--- Text passage ---
┌──

2020 Toyota Land Cruiser
2020 Toyota Land Cruiser
The Toyota Land Cruiser was originally designed to be a super off-road SUV, but somehow it caught on as a family vehicle, and here it is today: a family vehicle with super off-road capabilities.
For 2020 Toyota recognizes that heritage with a new model, the Heritage Edition, which eliminates the third row, drops the running boards and refrigerator in the center console, and adds BBS wheels and a roof basket.
All 2020 Land Cruisers use a potent 381-horsepower 5.7-liter V-8 mated to an 8-speed automatic transmission and standard four-wheel drive with a two-speed transfer case. Its arsenal of 4WD parts includes a multi-mode traction control system, crawl control that allows the truck to lope along at a walking pace, and a trick system that reduces the turning radius in tight spots.
None of that equipment does the Land Cruiser any favors around town, where it’s a lumbering beast. The ride is surprisingly (or not) soft. The cabin is as spacious as might be expected, although not as luxurious as the price tag suggests.
Not surprisingly (for sure), the 2020 Land Cruiser is one of the thirstiest new vehicles available. It’s rated by the EPA at just 13 mpg city, 17 highway, 14 combined. The good news is that it runs on regular fuel.
It hasn’t been crash tested, but standard equipment includes automatic emergency braking that can detect pedestrians, blind-spot monitors, lane-departure warnings, and adaptive cruise control.
For $86,600 the Land Cruiser comes with leather upholstery, heated and cooled front seats, heated rear seats, a power moonroof, a cooler in the center console, active safety equipment, a 9.0-inch touchscreen for infotainment paired with Bluetooth, USB ports, navigation, JBL speakers, and a wireless charger.
The Heritage Edition costs $88,900. The only option is a $2,220 rear entertainment system.
For a tank, the Land Cruiser has a lot of curves and chrome. The enormous chrome grille is flanked by LED headlights that don’t keep it from looking like the Land Cruiser of 30 years ago.

└──

--- Work instructions ---
- A) Can you translate this sentence from the Land Cruiser review into Spanish: "The good news is that it runs on regular fuel."
- B) In the Land Cruiser review, what is the price of the Heritage Edition?
- C) Write a continuation of the Toyota Land Cruiser review, beginning right after its final sentence.
The data that follows comes from a separate source.

--- Raw data ---
┌──

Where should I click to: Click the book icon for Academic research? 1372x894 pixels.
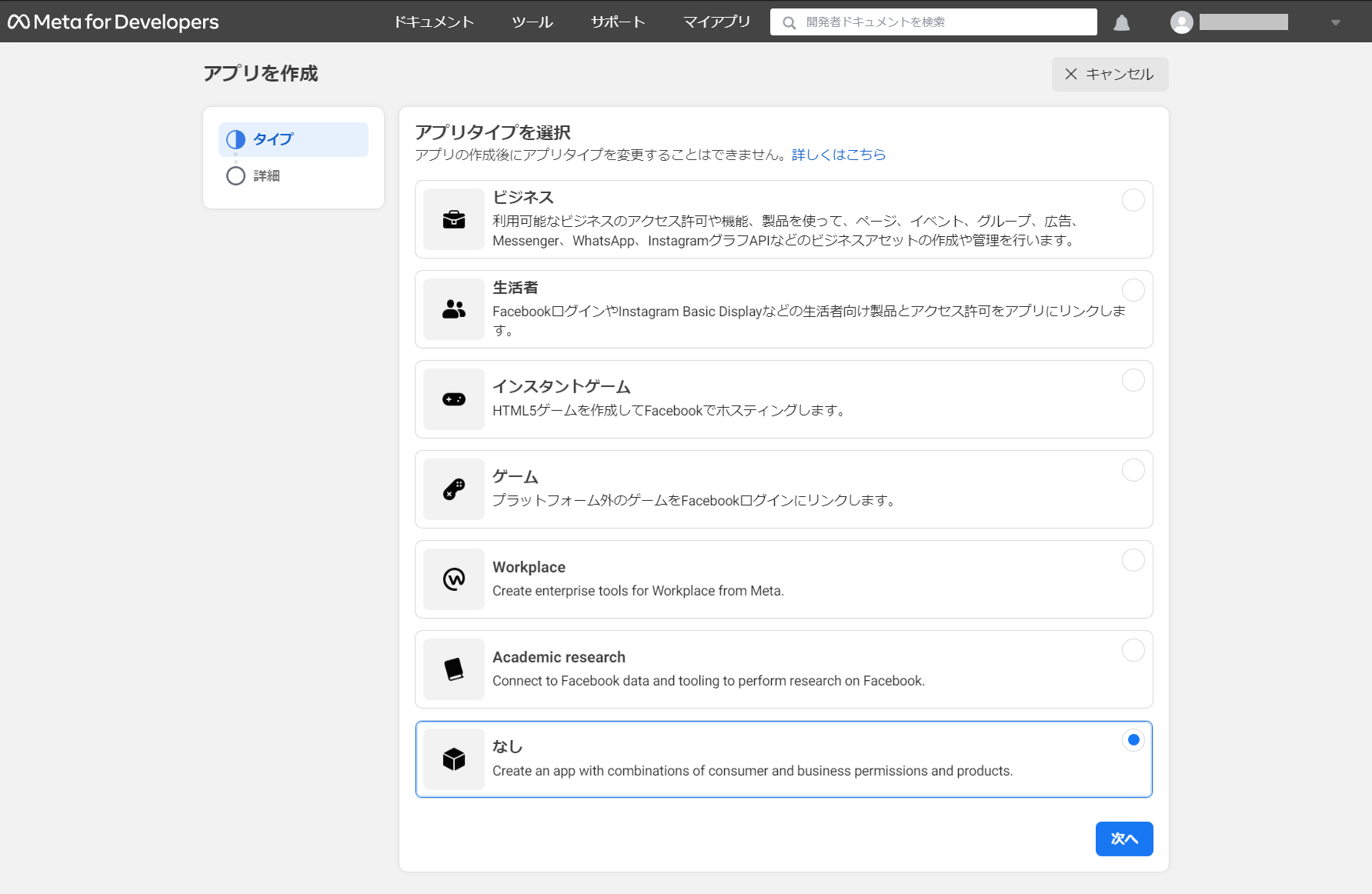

└──

--- Task-by-task results ---
- A) La buena noticia es que funciona con combustible regular.

- B) The Heritage Edition costs $88,900.

- C)
Because it was designed as an off-roader, it has a high stance and short overhangs. The running boards make it easier to reach the cabin.
The leather is soft, and it’s warm in brown; but in black, with a black headliner, it makes the big cabin feel small. For the price, the cabin also lacks a premium sound system, elegant wood trim, and infotainment with Apple and Android Auto compatibility.
The dashboard is dominated by a 9.0-inch touchscreen. The infotainment software is reasonably intuitive.
The heated and cooled front thrones provide an expansive view. The rear seat is also heated, and has enough room for three adults. The third row is a challenge to reach and tight when you get back there.
Cargo space behind row three is a reasonable 16 cubic feet, expanding to 43 cubic feet when it’s folded in its upright position. With the second row folded forward, there’s about 82 cubic feet of cargo space. Lacking a third row, the Heritage Edition has about 5 more cubic feet of cargo space.
The tailgate is split horizontally, with power operation, resulting in what’s either a convenient bench for tailgating, or a long reach into the cargo area.
The 5.7-liter V-8 makes 381 hp and a whomping 401 lb-ft of torque, enough to pull the 5,800-pound Land Cruiser with little effort. The acceleration is strong. The 8-speed automatic transmission is generally well behaved.
The truck-like solid rear axle and separate ladder frame aren’t comfortable on winding roads, allowing the Land Cruiser to porpoise around. And the limited feedback provided by the light steering doesn’t help the handling.
The trick suspension uses huge anti-roll bars that push down on the wheels in hard cornering, and this helps alleviate the situation somewhat. The system is tuned to allow for off-road articulation at slow speeds.
The Land Cruiser feels better out on the open highway. And even better off-road, where it was born to be.
Its off-road traction control modes, and a system that grabs the inside brake to reduce the turning radius at ultra-low speeds, makes it far more agile off-road than it should be for its weight.
Clearly the 2020 Toyota Land Cruiser belongs off-road. It’s faultless in the wild, and has some challenges on the pavement—namely, low fuel economy and poor handling.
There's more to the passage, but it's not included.